Dorian "Doe" Lew (nicknamed "The Bean Sprout King"), 86, ran a succession of restaurants (the Tea Garden, Cathay Kitchen) and other ventures (Lew Construction, MonTeen Produce, Lew's Bean Sprouts) in the Seattle area from the early '50s until he retired in 1982. In between those gigs, he also worked in real estate and as a Boeing machinist and planner (in the late 1950s, he was a member of the original Boeing 707 design team). Lew died April 15 from natural causes.

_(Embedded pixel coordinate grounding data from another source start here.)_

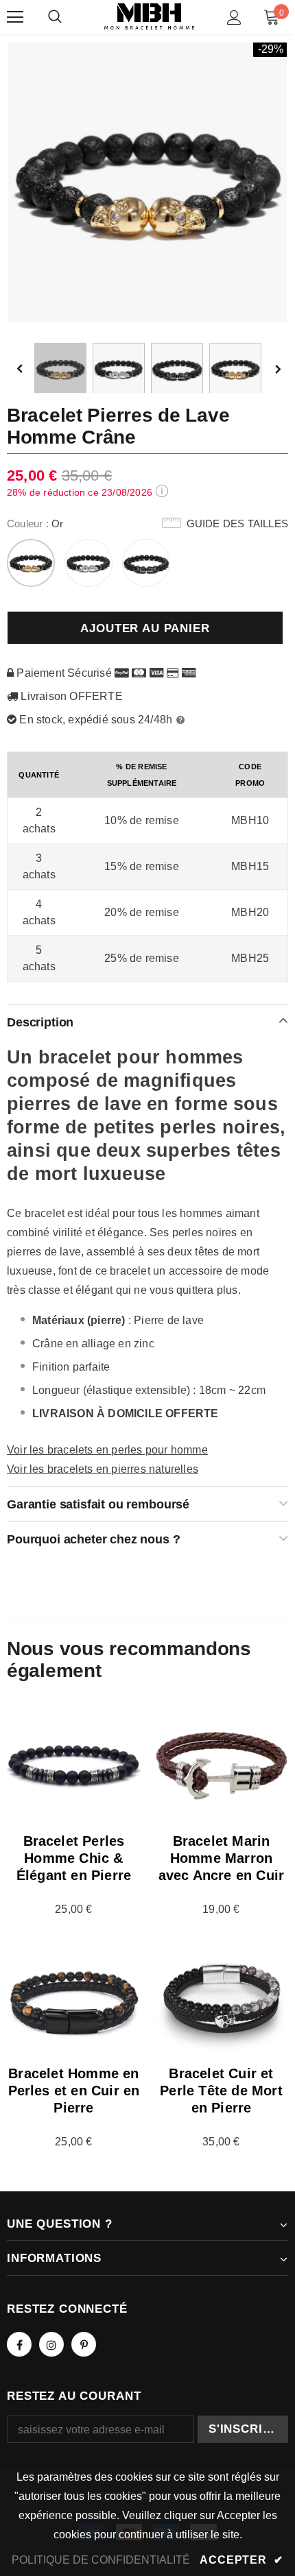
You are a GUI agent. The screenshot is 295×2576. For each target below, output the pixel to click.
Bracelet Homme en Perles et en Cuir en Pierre (74, 2090)
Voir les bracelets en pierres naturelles (102, 1469)
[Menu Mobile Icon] (15, 17)
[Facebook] (19, 2344)
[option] (147, 181)
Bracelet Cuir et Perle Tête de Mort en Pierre (221, 2090)
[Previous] (29, 369)
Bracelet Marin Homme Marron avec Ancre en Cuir (221, 1858)
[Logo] (149, 17)
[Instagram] (51, 2344)
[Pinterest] (83, 2344)
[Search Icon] (55, 17)
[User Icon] (234, 17)
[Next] (277, 369)
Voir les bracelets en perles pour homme (107, 1450)
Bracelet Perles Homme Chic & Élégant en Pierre (73, 1858)
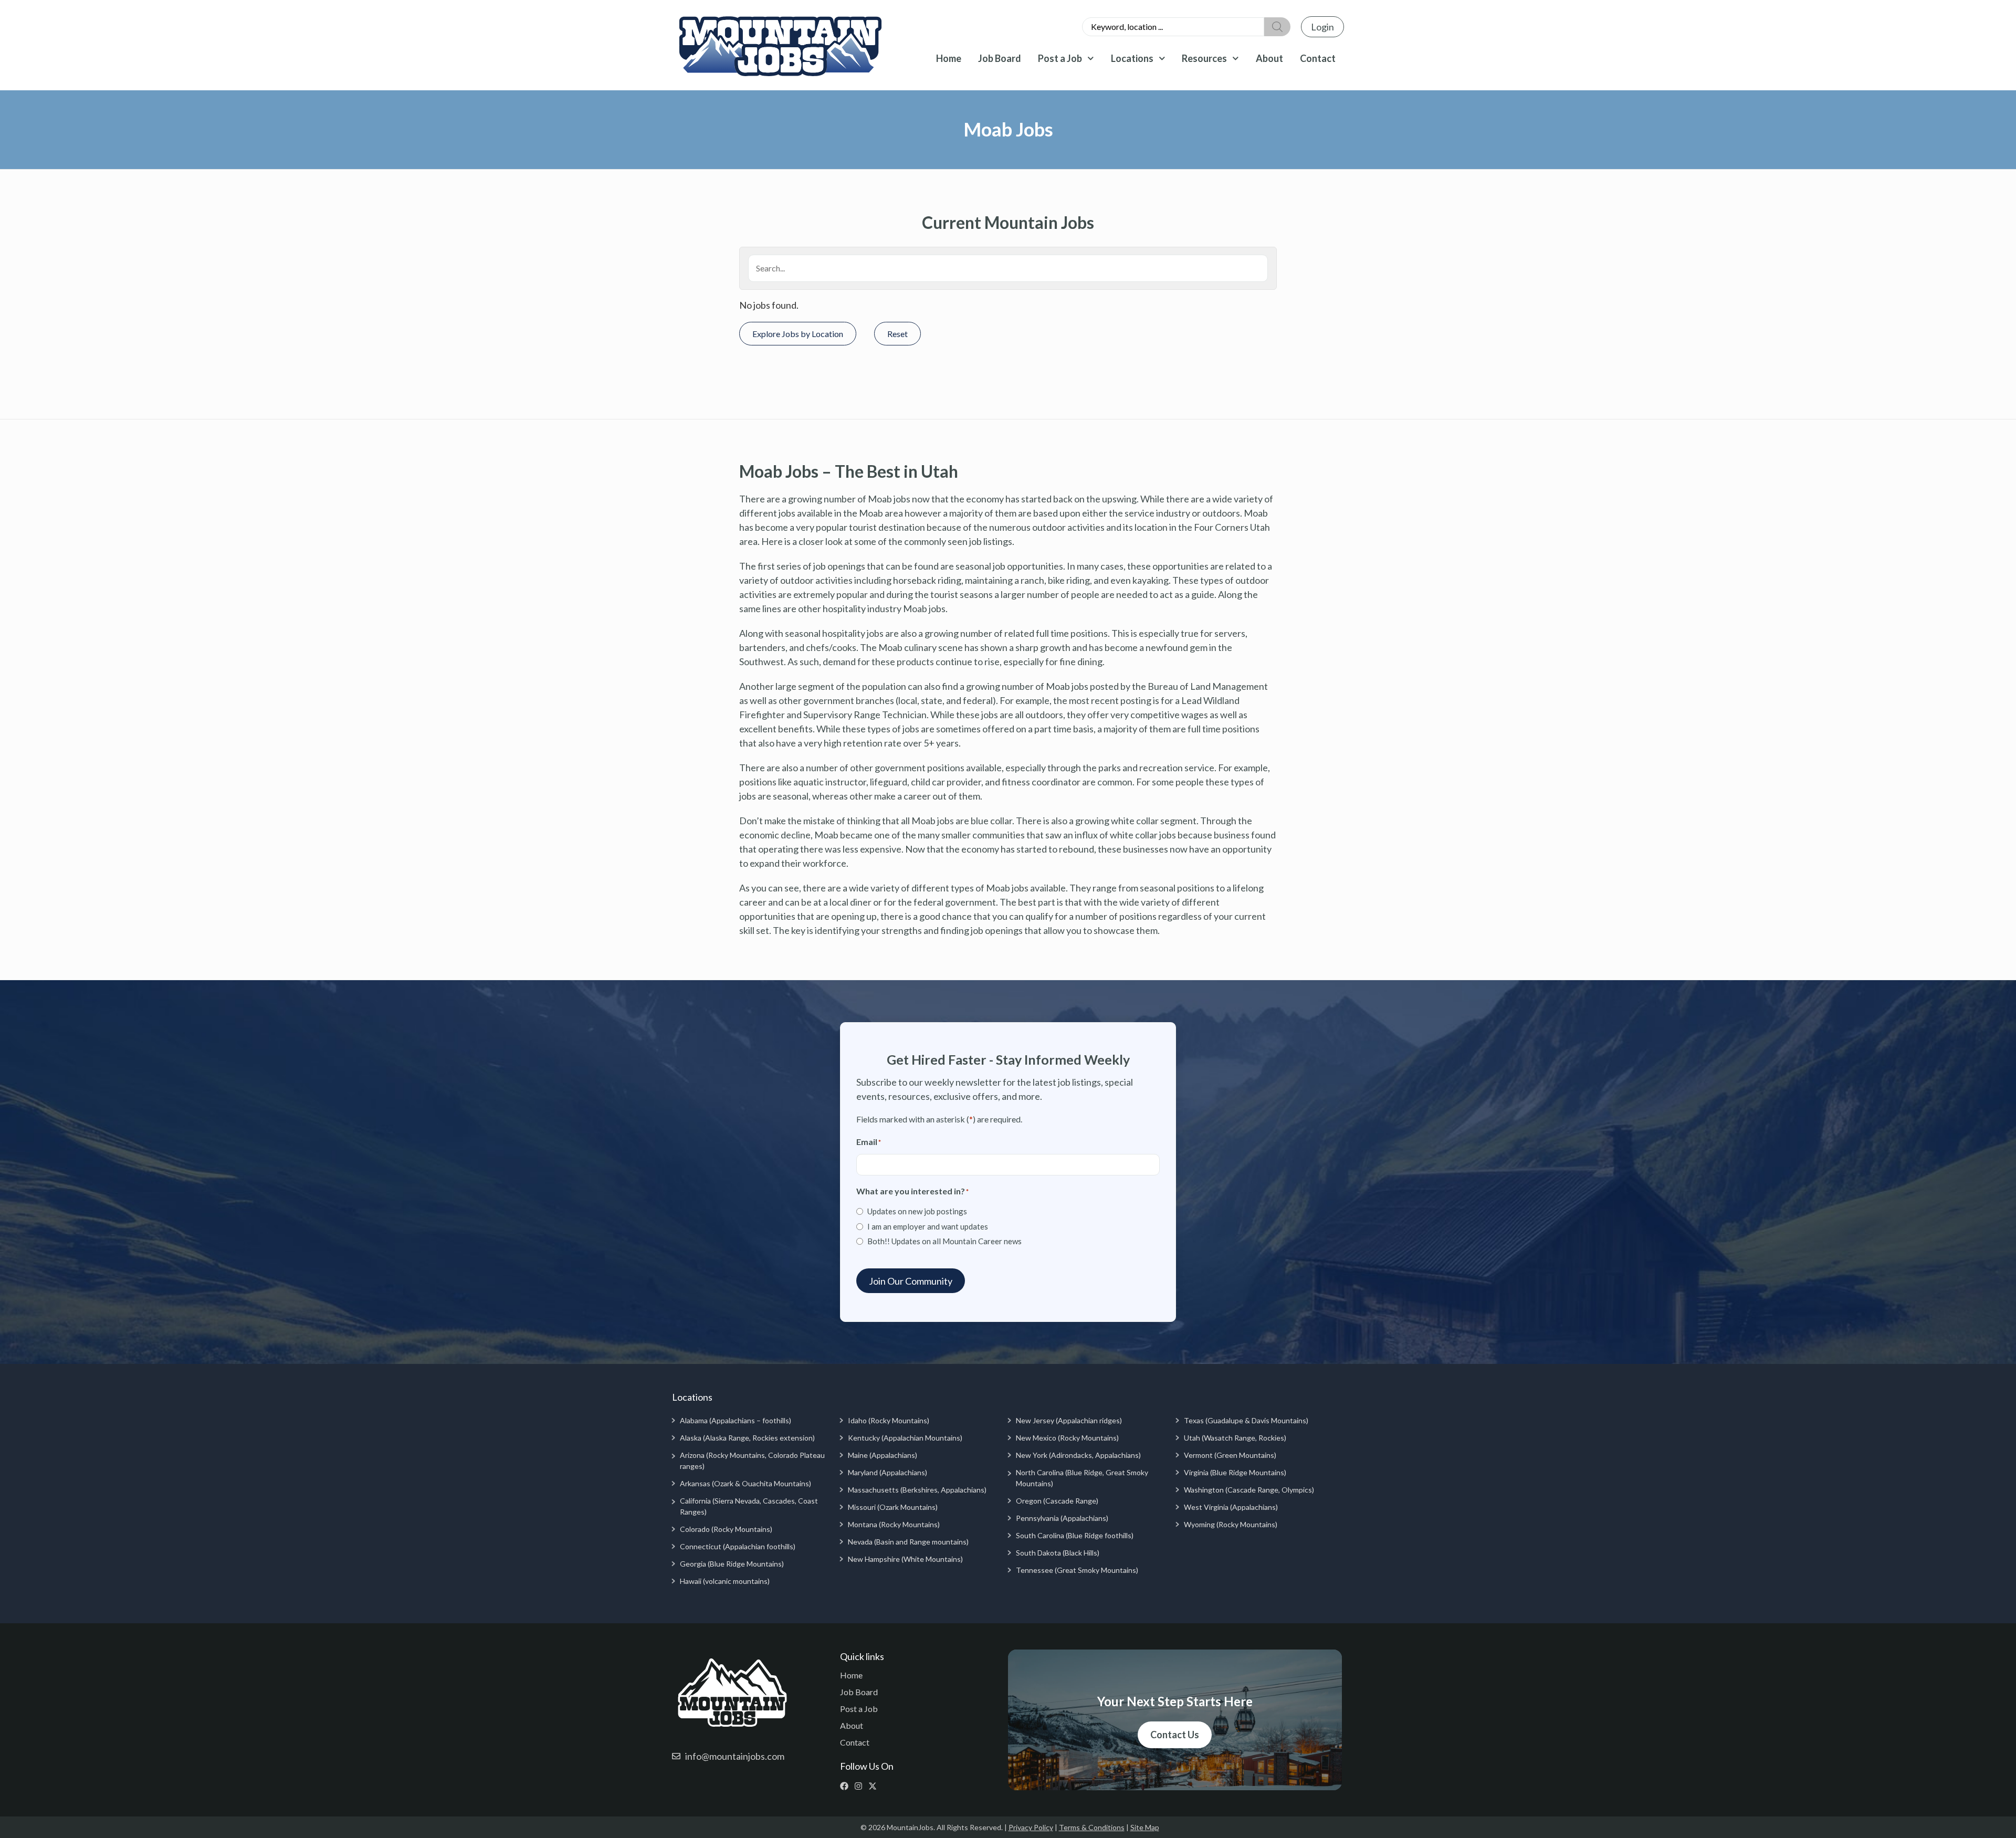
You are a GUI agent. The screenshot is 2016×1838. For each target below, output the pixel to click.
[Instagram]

John Henry Hauberg, 85, was a grandson of F. C. A. Denkmann, the brother-in-law and original partner of timber baron Frederick Weyerhaeuser. Hauberg worked for the Weyerhaeuser Co. in various stints from 1939 to 1989 (including 31 years as a member of its board of directors). As a side project on his own, after he left Weyerhaeuser's day-to-day management, he started the Pilchuck Tree Farm in Snohomish County's Cascade foothills, where he developed new varieties of Douglas Fir seedlings intended to be planted from scratch, grown to a specific height, and then clear-cut. In 1971, Hauberg and his wife Anne donated part of the Tree Farm's land to provide a site for the Pilchuck Glass School (which they co-founded with Dale Chihuly), the outfit most responsible for forever intertwining the words "Seattle" and "glass" in the art-world vocabulary. Hauberg also served in the management of the Seattle Symphony, Seattle Art Museum, Pacific Northwest Arts Center, American Crafts Council, American Federation of Arts, and Portland's Reed College; his personal collection of Northwest Coast native art was donated to SAM in 1990 and has toured to museums nationwide. He was also a longtime advocate for disabled and developmentally delayed children; he founded the UW's Center on Human Development & Disability, and lobbied in Olympia for legal and financial protection for these children and their families. Hauberg died on April 5 due to complications from a bacterial infection.

Evelyn Benson, 74, was married to longtime Seattle City Council Member George Benson for 57 years. From 1949 to 1994 they owned (and she mostly ran) the Mission Pharmacy at 19th and Aloha on Capitol Hill. On her own, she was a longtime official of Washington Cease Fire, a gun-control advocacy group. (She never kept a gun at the drugstore, which was robbed 29 times during the years she ran it; her success at foiling these robberies got her known as the "Annie Oakley of Capitol Hill.") Benson died April 28 from kidney disease.

Jeffrey J. Marshall, 20, was a UW student in astronomy and mathematics. He co-founded the Teriyaki Organization (a UW student group), was involved in art and music, and raced four times in the Seattle to Portland bicycle rally. Marshall died April 29 from diabetes.